_AIM OF THE EXERCISE_.
Unless a line falls after the one with "Task: Select the", retype it exactly from the records below; leave out all pictures.

▶

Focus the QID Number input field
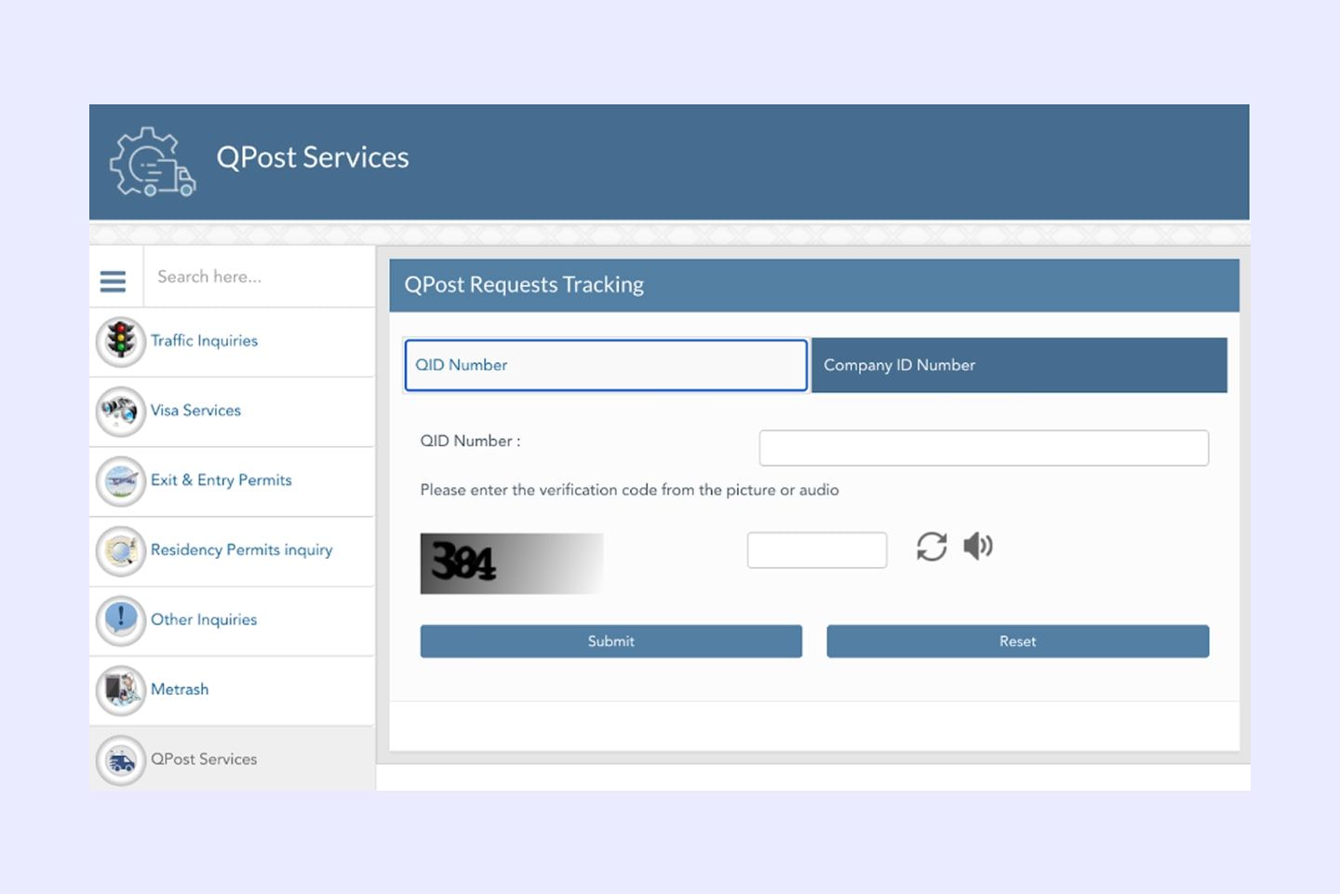1340x894 pixels. 984,448
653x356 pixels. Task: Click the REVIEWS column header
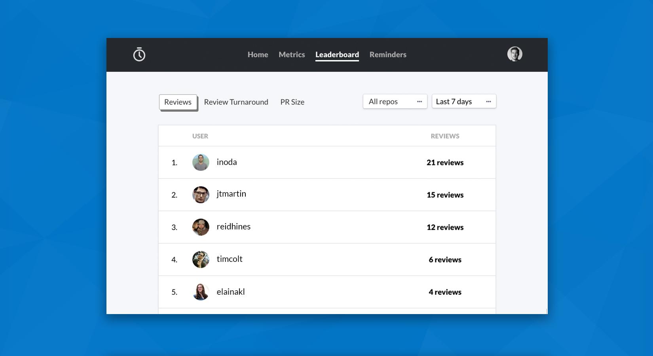click(x=445, y=136)
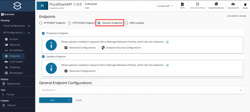Image resolution: width=250 pixels, height=112 pixels.
Task: Click Endpoint Security Configurations button
Action: point(121,48)
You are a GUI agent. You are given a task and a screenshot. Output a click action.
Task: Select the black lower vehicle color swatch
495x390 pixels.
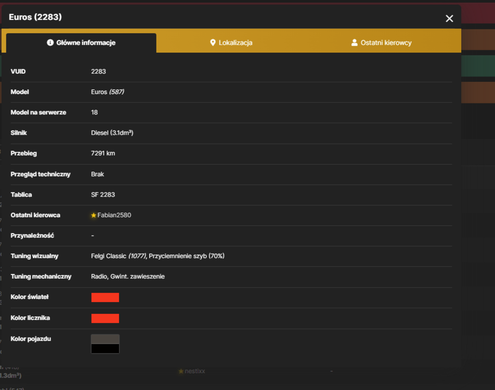click(x=105, y=348)
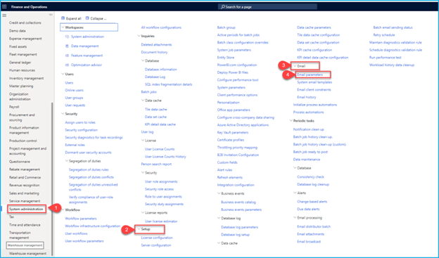Collapse the navigation pane arrow
The width and height of the screenshot is (439, 258).
51,15
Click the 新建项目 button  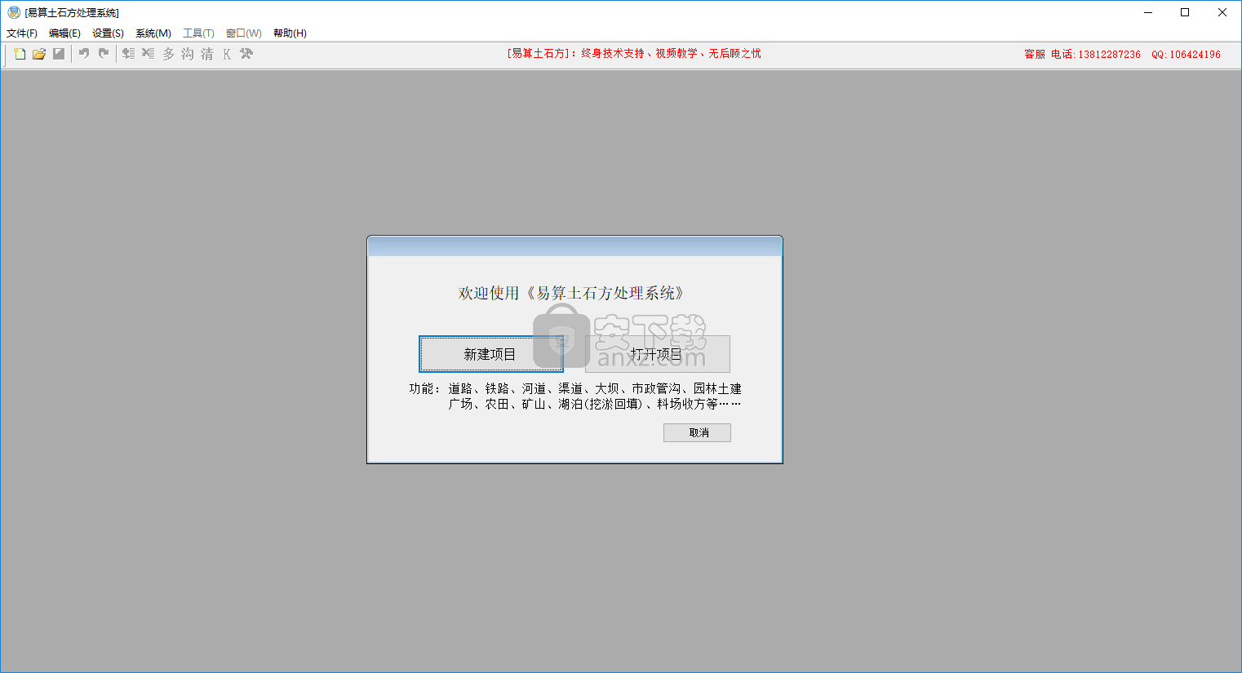490,353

◀

_SOLUTION TO THIS EXERCISE_.
Focus the QID Number input field
1340x894 pixels. 984,448
653x356 pixels. Task: Click the REVIEWS column header
click(x=445, y=136)
Image resolution: width=250 pixels, height=112 pixels.
Task: Click Endpoint Security Configurations button
Action: point(121,48)
You are a GUI agent. You are given a task and a screenshot. Output a click action.
Task: Select the black lower vehicle color swatch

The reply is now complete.